REPUBLIKA.CO.ID, JAKARTA -- Menteri Agama, Lukmanul Hakim Saifuddin membantah telah meresmikan Baha'i sebagai agama resmi di Indonesia. Namun, dia membenarkan bila Baha'i merupakan sebuah agama , bukan sekte dan sudah ada sejumlah penganut di Indonesia.
"Saya mengklarifikasi info di berita online yang menyebutkan kalau saya meresmikan Baha'i sebagai agama resmi di Indonesia," ujar Lukmanul setelah buka puasa bersama wartawan di Jakarta, Jumat (25/7) malam.
Menurutnya, sesuai UU Nomor 1 PNPS tahun 1965 tentang Penodaan Agama, dalam poin penjelasan menyebutkan bila pemerintah Indonesia melayani dan melindungi penganut dari enam agama yakni Islam, Kristen, Katolik, Budha, Hindu dan Konghucu. Di luar itu, ada keyakinan agama lain yakni Taoisme, Baha'i serta agama lain. Sebagai agama resmi, maka pemerintah wajib melayani dan melindungi para penganut keenam agama tersebut.
Menag mengakui persoalan ini muncul karena surat Mendagri yang mempertanyakan keberadaan Baha'i di sejumlah daerah. Bila menjadi agama resmi Indonesia, maka sesuai administrasi kependudukan, pemerintah berhak melayani dan melindungi para penganut agama yang sudah muncul sejak abad 17 ini.
Untuk itu, mengenai keberadaan Baha'i yang sudah ada penganutnya di beberapa daerah, Menag masih melakukan kajian mendalam.
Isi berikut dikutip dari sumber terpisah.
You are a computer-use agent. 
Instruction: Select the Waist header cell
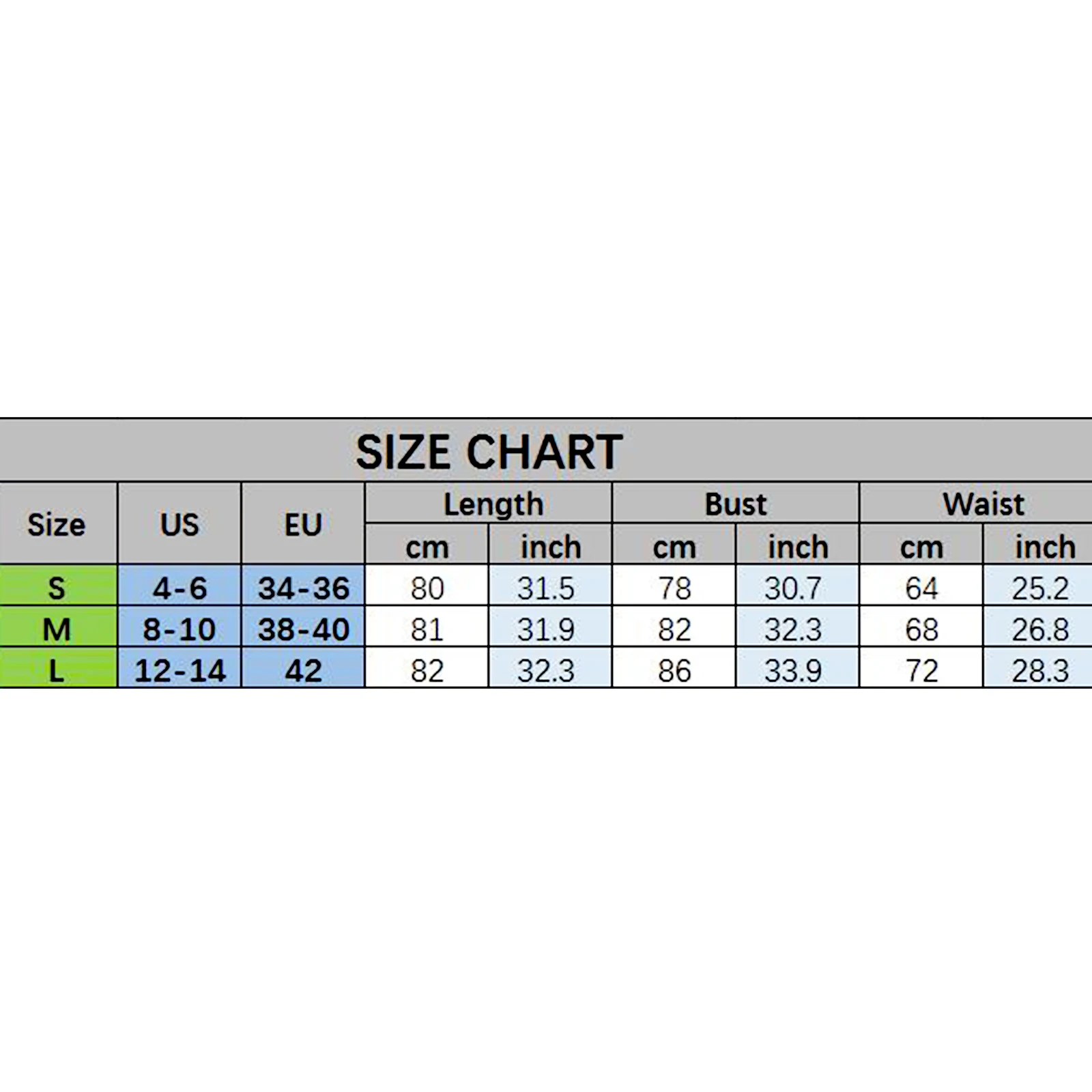[x=983, y=504]
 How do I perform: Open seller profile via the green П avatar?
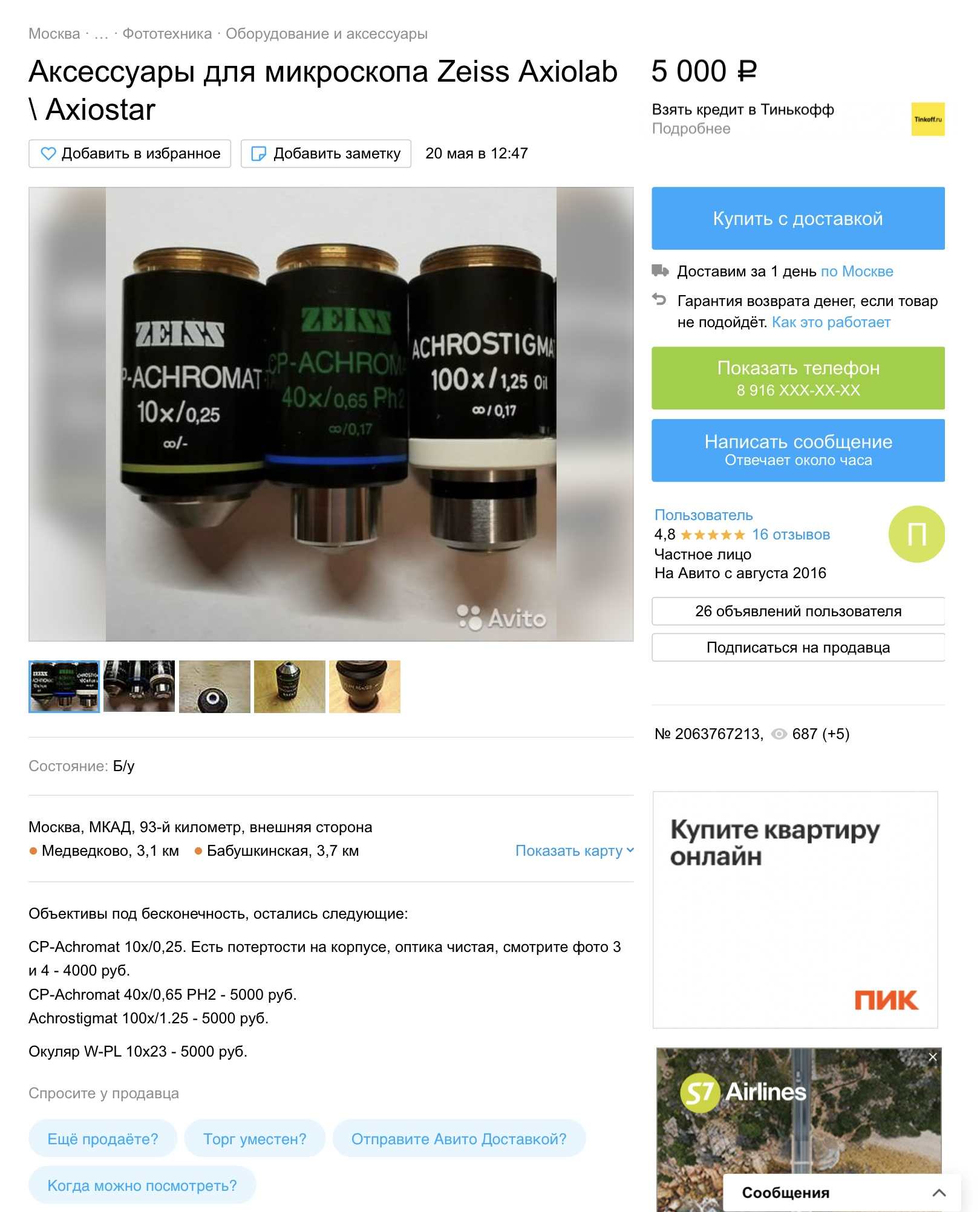coord(916,534)
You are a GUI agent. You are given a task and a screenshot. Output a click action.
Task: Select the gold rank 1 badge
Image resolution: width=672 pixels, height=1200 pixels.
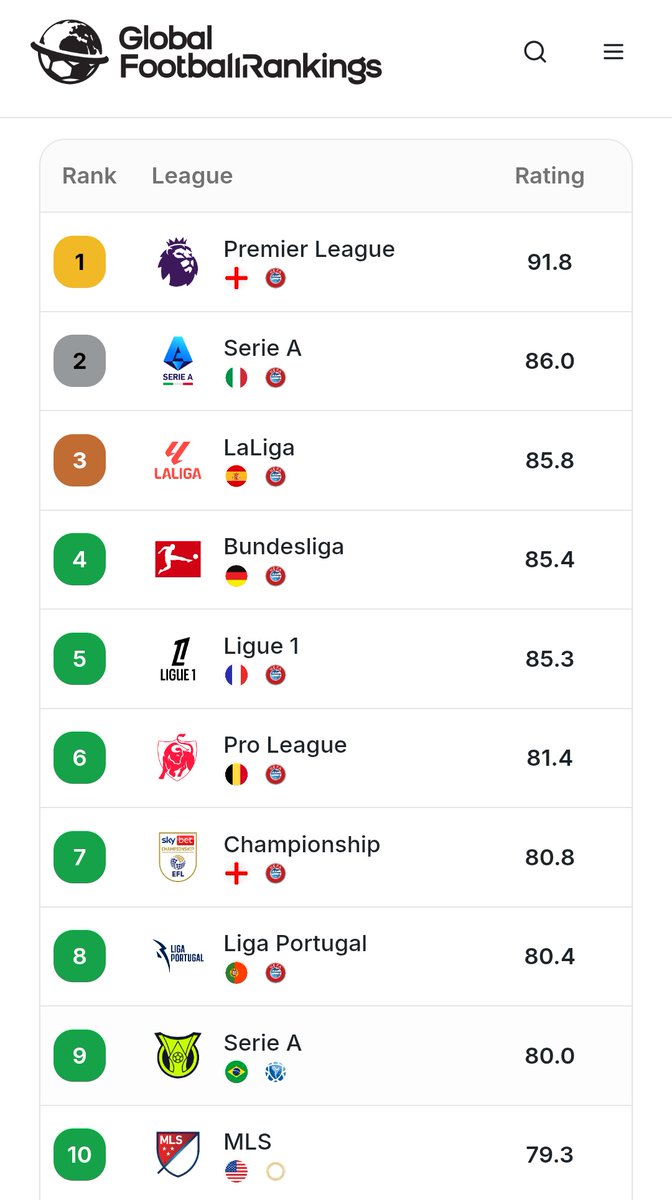79,262
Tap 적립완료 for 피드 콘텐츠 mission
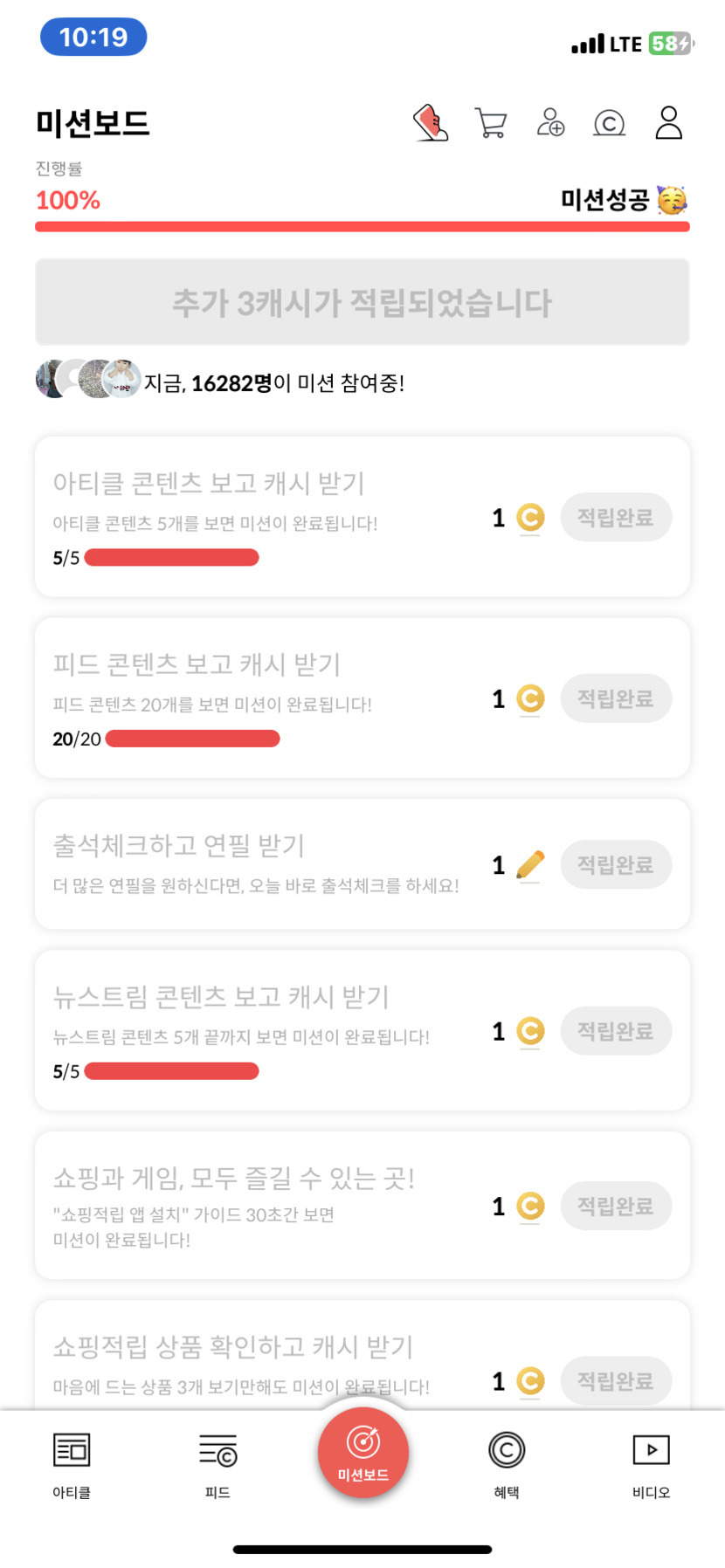Image resolution: width=725 pixels, height=1568 pixels. pyautogui.click(x=616, y=698)

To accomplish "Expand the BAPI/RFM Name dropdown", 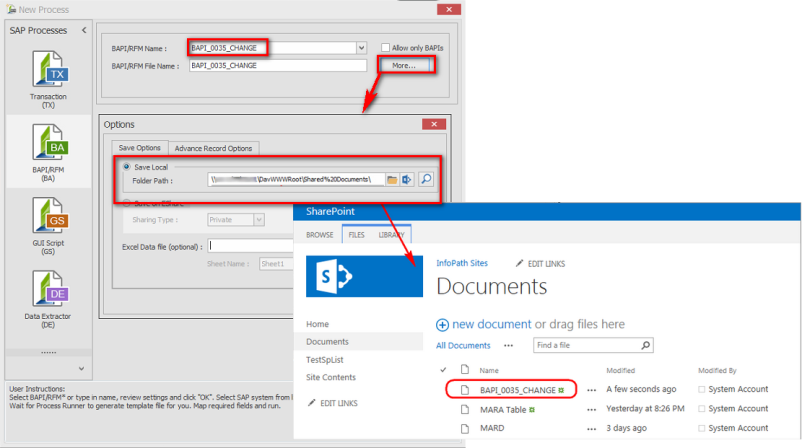I will tap(361, 47).
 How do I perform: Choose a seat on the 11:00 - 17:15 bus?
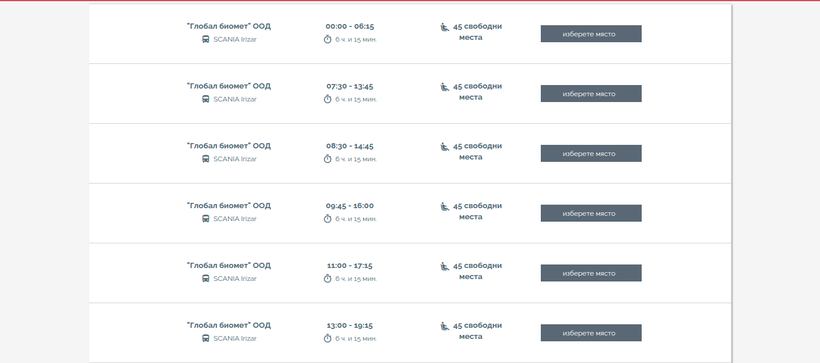[591, 273]
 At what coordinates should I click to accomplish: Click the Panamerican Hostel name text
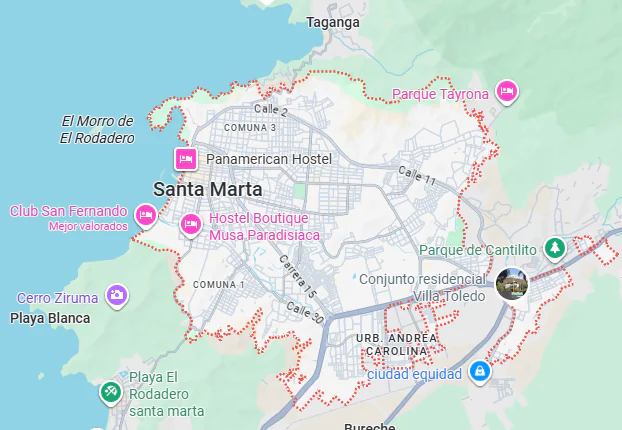click(269, 159)
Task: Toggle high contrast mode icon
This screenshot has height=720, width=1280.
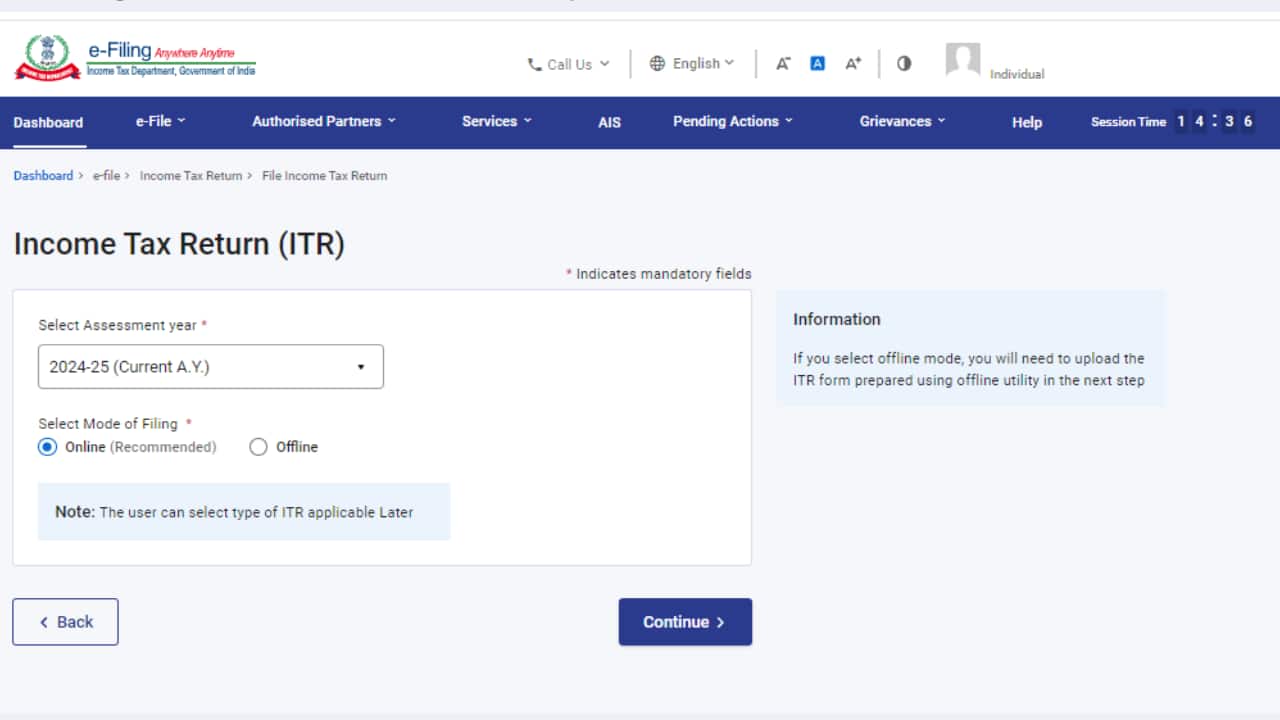Action: point(904,64)
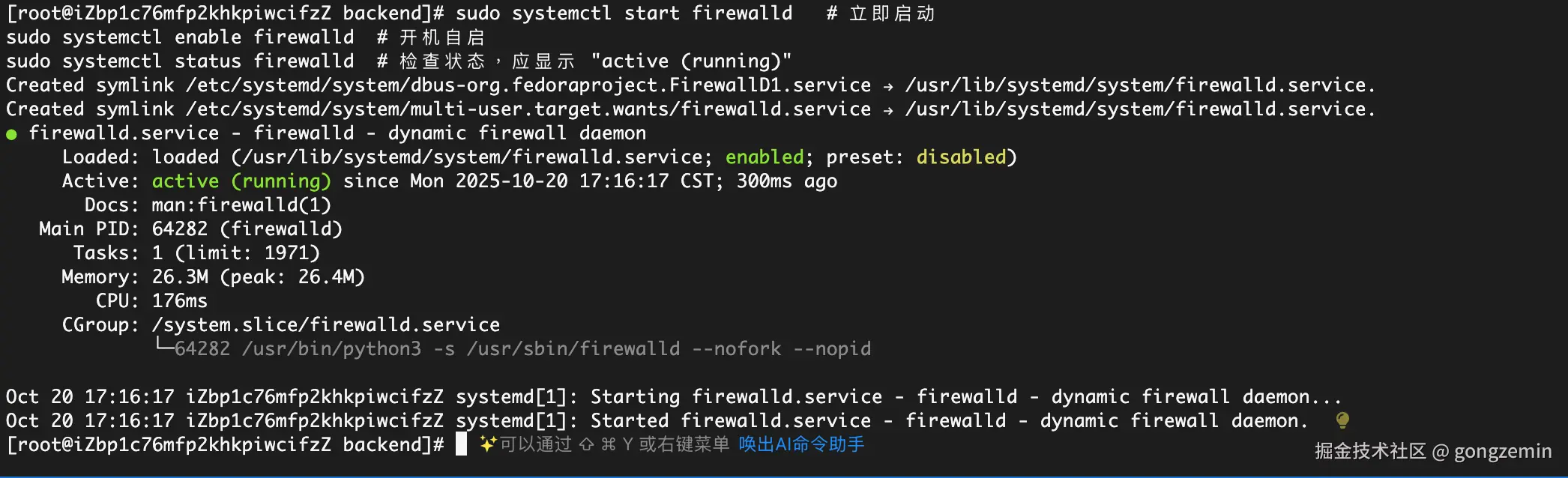Click 'sudo systemctl status firewalld' command line

180,61
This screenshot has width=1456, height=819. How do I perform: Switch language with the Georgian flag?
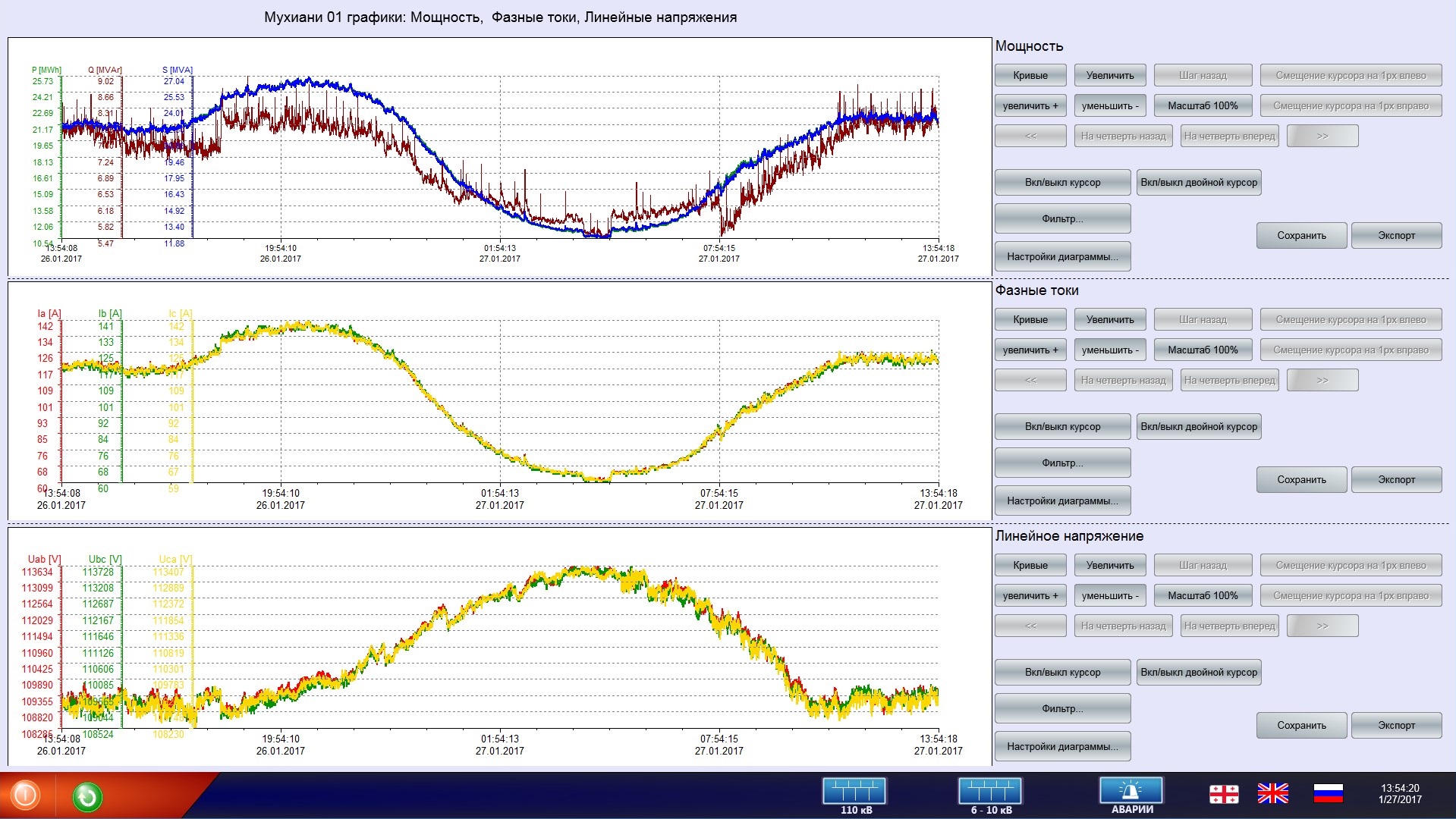click(1223, 794)
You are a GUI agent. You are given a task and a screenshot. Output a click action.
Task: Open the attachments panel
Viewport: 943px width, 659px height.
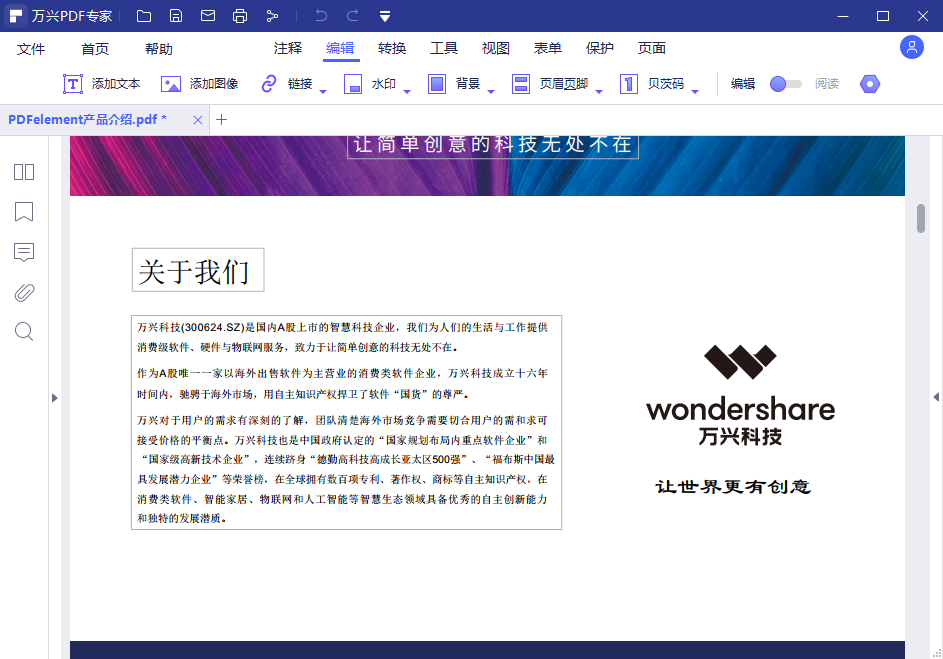23,292
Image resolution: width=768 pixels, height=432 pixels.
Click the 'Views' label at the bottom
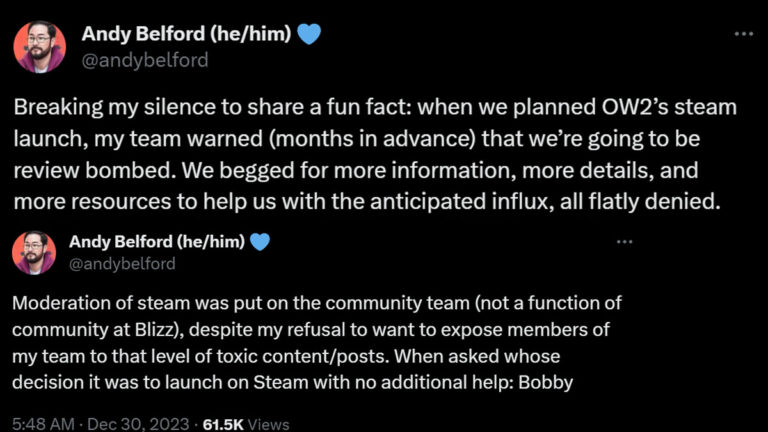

Termasuk, apakah pemerintah memiliki kewenangan menetapkan agama tersebut menjadi agama resmi yang layak dilindungi dan dilayani hak-haknya selayaknya para penganut enam agama diatas.
Meski, Menag mengakui, di luar enam agama tersebut, warga negara yang menganut agama lain seperti Taoisme, Baha'i, maka mereka juga diperlakukan dengan baik sejauh tidak melakukan pelanggaran dan ketentuan itu diatur dalam Pasal 29 UUD 1945. "Setiap warga negara dijamin kebebasan untuk memeluk agama dan menjalankan syariat agamanya sebagaimana dipeluknya," ujarnya.